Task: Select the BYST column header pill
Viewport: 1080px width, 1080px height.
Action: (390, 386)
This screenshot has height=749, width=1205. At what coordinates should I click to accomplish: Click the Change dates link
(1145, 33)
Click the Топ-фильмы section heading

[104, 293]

....

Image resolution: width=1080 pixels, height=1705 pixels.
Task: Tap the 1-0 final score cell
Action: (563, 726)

....

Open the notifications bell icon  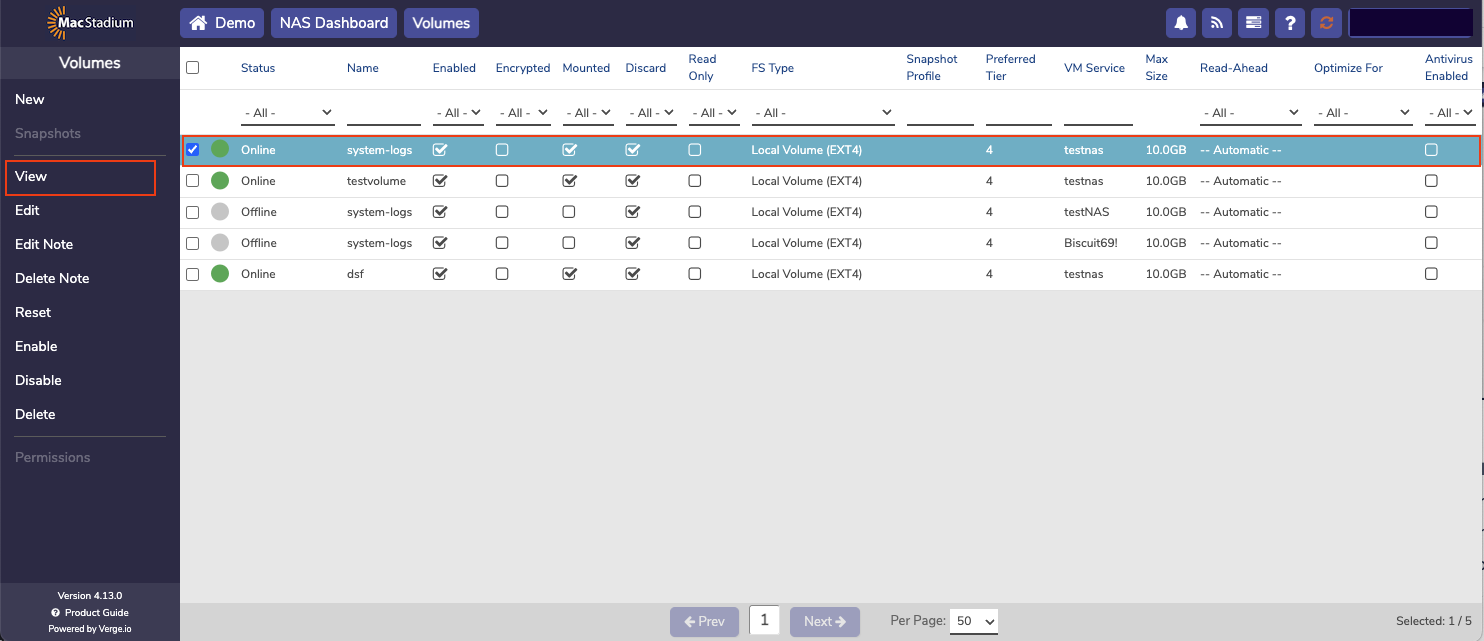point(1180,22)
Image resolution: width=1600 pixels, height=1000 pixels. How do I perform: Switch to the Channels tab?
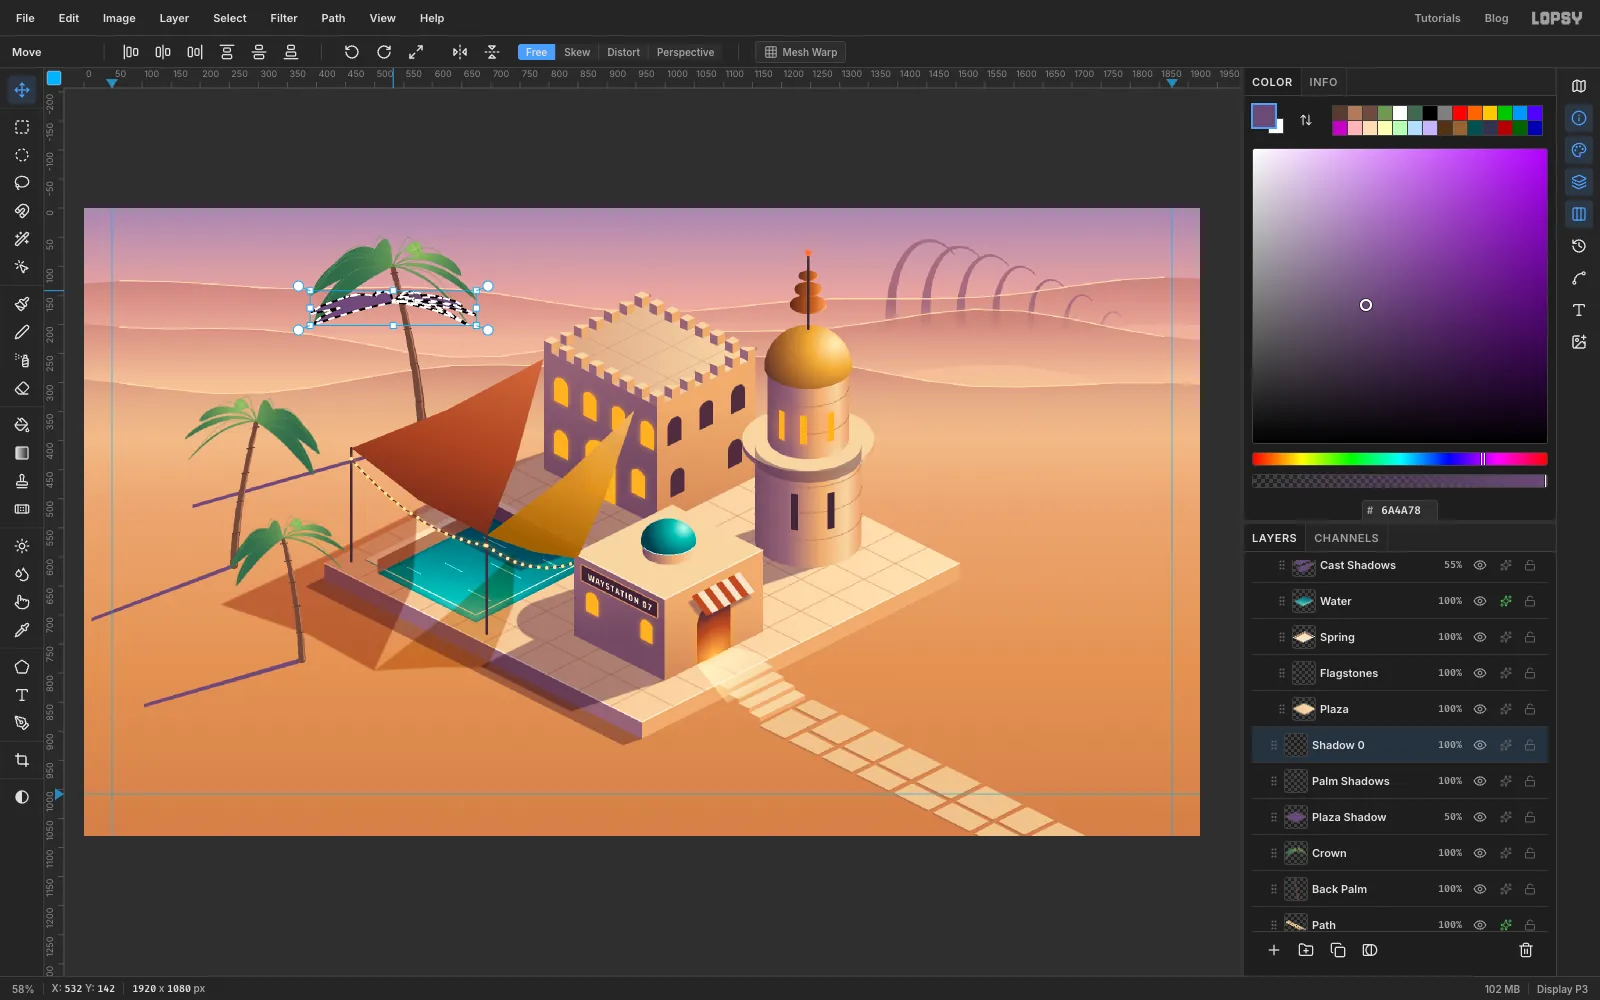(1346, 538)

....

§ **Task to complete**
Copy the lines of the material starting with the line containing "Image resolution: width=1600" and going on through the line containing "(1346, 538)", changing "Channels" to "Settings" and leaving everything else unchanged. Omit the pictures.

§ **Written solution**
Image resolution: width=1600 pixels, height=1000 pixels. How do I perform: Switch to the Settings tab?
(1346, 538)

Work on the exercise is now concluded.